# SNOW for Upstate NY and VT!



## mkwl (Jan 21, 2005)

According to NOAA, we're supposed to get 4-6" of the white stuff Tuesday-Wednesday night up at my country estate in Washington County, NY (where I'm going for the rest of my Christmas vacation)! Killington's supposed to get 8-12"...can you say SKIING!!! xysport No snow for NJ yet, but I don't want it to snow until I get back anyway! 

No plowing yet, but at least I'll get to ski on some white stuff!!!wesport


----------



## Nascar Fan (Oct 26, 2003)

mkwl;341946 said:


> According to NOAA, we're supposed to get 4-6" of the white stuff Tuesday-Wednesday night up at my country estate in Washington County, NY (where I'm going for the rest of my Christmas vacation)! Killington's supposed to get 8-12"...can you say SKIING!!! xysport No snow for NJ yet, but I don't want it to snow until I get back anyway!
> 
> No plowing yet, but at least I'll get to ski on some white stuff!!!wesport


Where in Washington County are you??I was born and raised in Fort Edward--a Fire Dept member there still,and graduated from Hudson Falls School.


----------



## mkwl (Jan 21, 2005)

Just outside Whitehall.


----------



## BSDeality (Dec 5, 2005)

they're saying 6-12" possibly for Warren County, I can't get up there until possibly friday night, hope it lasts. I wanna take some runs on my skis and my snowmobile too. Hell at this rate I might have to throw the plow in the back of the truck and drive up there just to use it.


----------



## mkwl (Jan 21, 2005)

BSDeality;342092 said:


> they're saying 6-12" possibly for Warren County, I can't get up there until possibly friday night, hope it lasts. I wanna take some runs on my skis and my snowmobile too. Hell at this rate I might have to throw the plow in the back of the truck and drive up there just to use it.
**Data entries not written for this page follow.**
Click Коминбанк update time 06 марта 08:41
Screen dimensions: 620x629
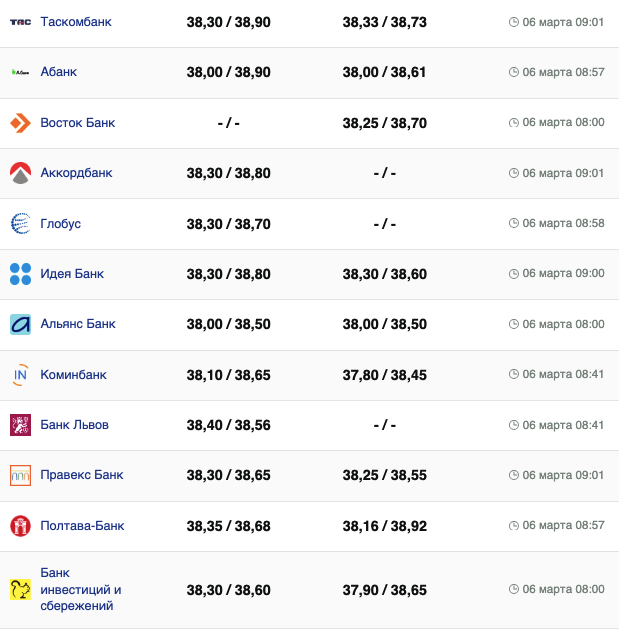pyautogui.click(x=563, y=375)
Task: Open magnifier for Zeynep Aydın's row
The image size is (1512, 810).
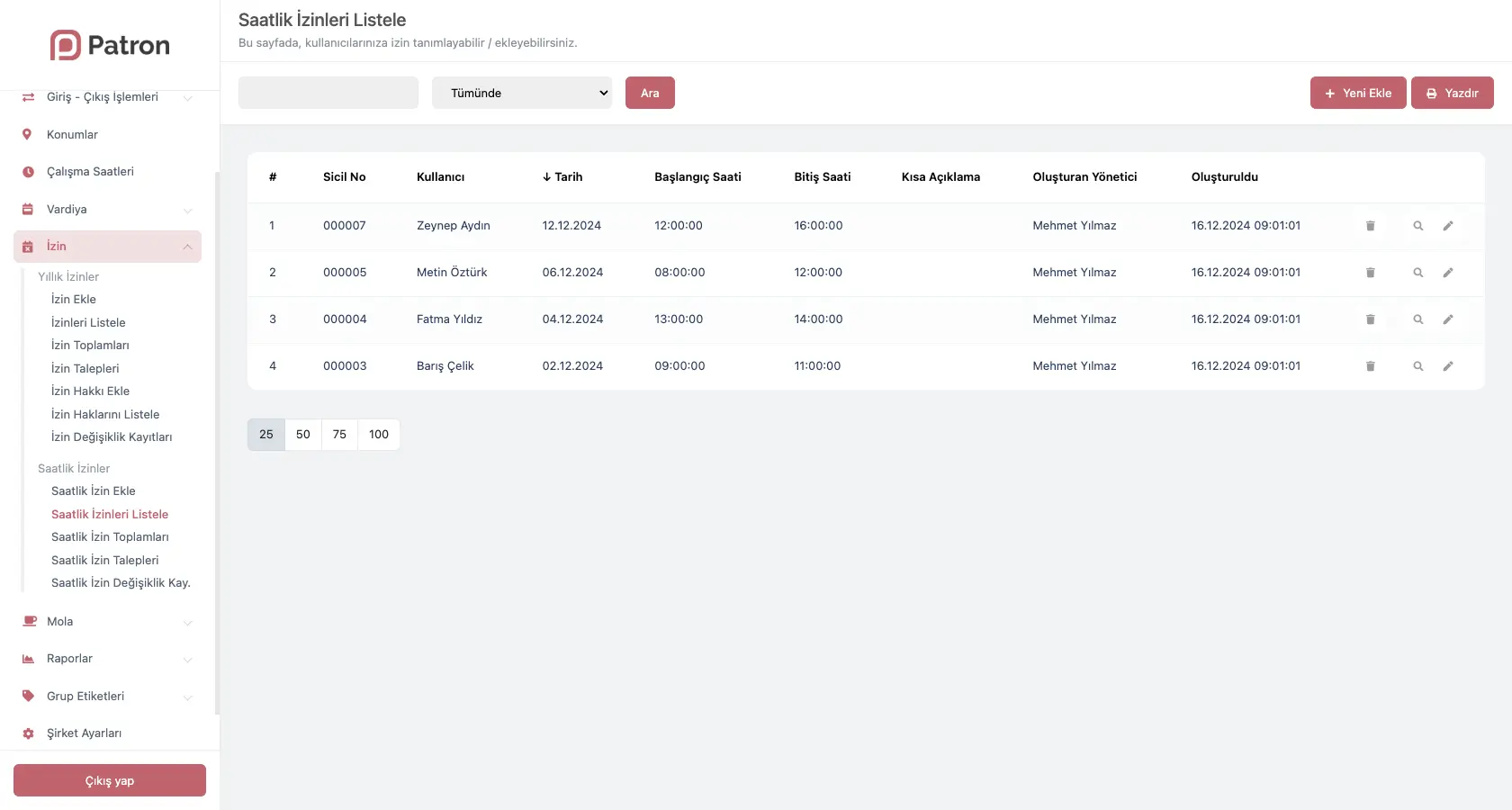Action: point(1418,226)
Yeah, it's supposed to be pretty good, I really hope it comes! I have season passes to Killington, so I NEED the snow to make the passes pay off! I'd like to take up my quad with the plow, but my Dad is concerned about having the trailer jacknife on snowy roads on the way up tomorrow night.


----------



## SD-Dave (Dec 13, 2005)

we will see...we've been begging for it for a month and had nothing...damn grass is still green and almost growing...
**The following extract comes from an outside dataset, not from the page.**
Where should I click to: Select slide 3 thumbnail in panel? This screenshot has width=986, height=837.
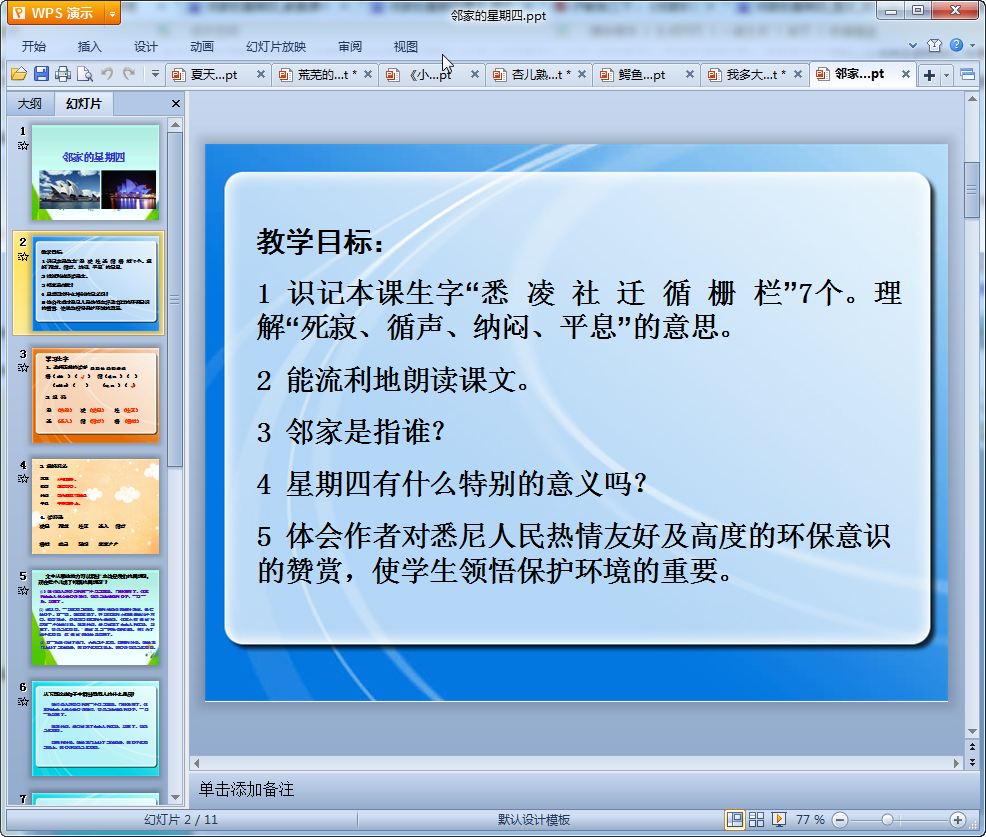(95, 394)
Hope there right but I am betting there wrong....


Plow Hard


----------



## BSDeality (Dec 5, 2005)

mkwl;342112 said:


> Yeah, it's supposed to be pretty good, I really hope it comes! I have season passes to Killington, so I NEED the snow to make the passes pay off! I'd like to take up my quad with the plow, but my Dad is concerned about having the trailer jacknife on snowy roads on the way up tomorrow night.


I've got season passes @ Gore Mountain in North Creek, NY. Hopefully this will kick-start the ski season.


----------



## SD-Dave (Dec 13, 2005)

SD-Dave;342128 said:


> we will see...we've been begging for it for a month and had nothing...damn grass is still green and almost growing...
> 
> Hope there right but I am betting there wrong....
> 
> Plow Hard


Hate to say..."I told you so"...but I did...nothing more than a dusting then all rain...nothing to even make the ground white 45 degrees all day...


----------